The team fought injuries all season long and ended up facing a "do or die" scenario in their final game of the season against Henrik Lundqvist and the New York Rangers.  Quite simply, they needed two points in order to move on to the playoffs. 

Down 1-0 in the third period, they eventually tied the score sending the game into overtime.  After a scoreless overtime, they won a 2-1 shootout victory and survived to fight another day.  That's right, they made it to the Stanley Cup Finals in effect, because of a season ending shootout victory.  (Don't let anyone tell you that shootouts are not important.)

Many people picked their opening round opponent, the New Jersey Devils, to be favorites coming out of the East.  But they easily knocked out the favored Devils in four out of five games.

Their next opponent, the Boston Bruins, seemed to be playing well and were also the favorites in their next series matchup.  But after falling behind in the series 3-0, the Flyers did the impossible and won the next four games in a row to accomplish something that only two other teams in NHL history have done, erase a 3-0 deficit to win a playoff series.  It's something that had not happened in 35 years.  (Convinced that something special might be going on here yet?)

Once again, the Flyers were underdogs in the next round against a red hot Montreal team who not only had knocked off the President's Trophy winning Washington Capitals, they eliminated the defending champion Pittsburgh Penguins as well.  But for the first time in team history, unlikely hero Michael Leighton put up three shutouts against the Habs and led his team to another series win as they took four out of five games from the favorites. 
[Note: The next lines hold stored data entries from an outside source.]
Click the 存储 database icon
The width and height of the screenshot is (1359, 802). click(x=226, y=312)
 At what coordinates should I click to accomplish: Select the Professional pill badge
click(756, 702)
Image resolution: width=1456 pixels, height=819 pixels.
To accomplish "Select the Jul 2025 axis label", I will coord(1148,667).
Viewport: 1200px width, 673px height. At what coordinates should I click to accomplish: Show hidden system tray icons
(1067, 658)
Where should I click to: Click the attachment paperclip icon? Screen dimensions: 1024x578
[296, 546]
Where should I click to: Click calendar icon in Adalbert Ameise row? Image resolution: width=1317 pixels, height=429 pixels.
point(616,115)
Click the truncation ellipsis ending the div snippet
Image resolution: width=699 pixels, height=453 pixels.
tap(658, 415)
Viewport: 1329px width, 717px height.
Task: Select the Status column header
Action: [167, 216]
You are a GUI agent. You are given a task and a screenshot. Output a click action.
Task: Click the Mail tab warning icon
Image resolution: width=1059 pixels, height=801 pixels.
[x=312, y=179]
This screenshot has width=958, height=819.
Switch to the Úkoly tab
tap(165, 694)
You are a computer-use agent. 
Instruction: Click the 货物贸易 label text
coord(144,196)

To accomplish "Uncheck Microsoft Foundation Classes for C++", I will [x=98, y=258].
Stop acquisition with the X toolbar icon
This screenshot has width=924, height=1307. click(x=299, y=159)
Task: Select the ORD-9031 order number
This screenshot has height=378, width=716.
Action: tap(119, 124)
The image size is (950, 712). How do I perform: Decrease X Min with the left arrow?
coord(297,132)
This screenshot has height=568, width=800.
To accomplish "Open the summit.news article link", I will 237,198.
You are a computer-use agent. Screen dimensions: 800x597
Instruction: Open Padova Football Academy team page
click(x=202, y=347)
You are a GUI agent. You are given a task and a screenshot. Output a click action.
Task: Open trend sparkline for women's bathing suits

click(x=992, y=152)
Now the Flyers are underdogs again, this time against a very talented Chicago team which is loaded with skill, speed, talent, and depth.  But Stanley Cup Championships are won with heart and I would not count out the Philadelphia Flyers.  

By all accounts, the Flyers should not be here.  By all accounts, Michael Leighton should not be in contention for a Conn Smythe Trophy.  But logic sometimes takes a backseat in the playoffs.

How strange has the journey been for Leighton?  Originally drafted by his next opponent, the Chicago Blackhawks, he was then traded to Buffalo, signed by Anaheim, picked up on waivers by Nashville, picked up on waivers by Philadelphia, picked up on waivers by Montreal, signed by the Hurricanes, and eventually picked up on re-entry waivers one more time by the Flyers. 

A one time fixture in the AHL, this guy has been on waivers more often than Antti Niemi has shaved.  Leighton's unlikely story gives a message to every AHL journeyman or waiver wire castoff: Never give up!  Anything is possible.  

The Flyers are 6-1 with Leighton in net in these playoffs.  If you take into account his 16-5-2 record with them during the regular season, they are 22-6-2.  Leighton leads all goalies this postseason with his three shutouts.

Most importantly, the goalie has a team clicking on all cylinders in front of him.  Danny Briere and Mike Richards are playing at the top of their games.  Jeff Carter and Simon Gagne seem to have recovered from previous injuries and are contributing.  Youngsters Claude Giroux, James van Riemsdyk, and Ville Leino are forces to be reckoned with.  Then you have a tough as nails defense led by Chris Pronger and Kimmo Timonen, both of whom also capable of chipping in on offense.  These guys are not pushovers.

How thin is the line between success and failure, between champions and also-rans in the NHL?  As thin as a shootout goal in the final game of the regular season.  I'll take the Flyers in six.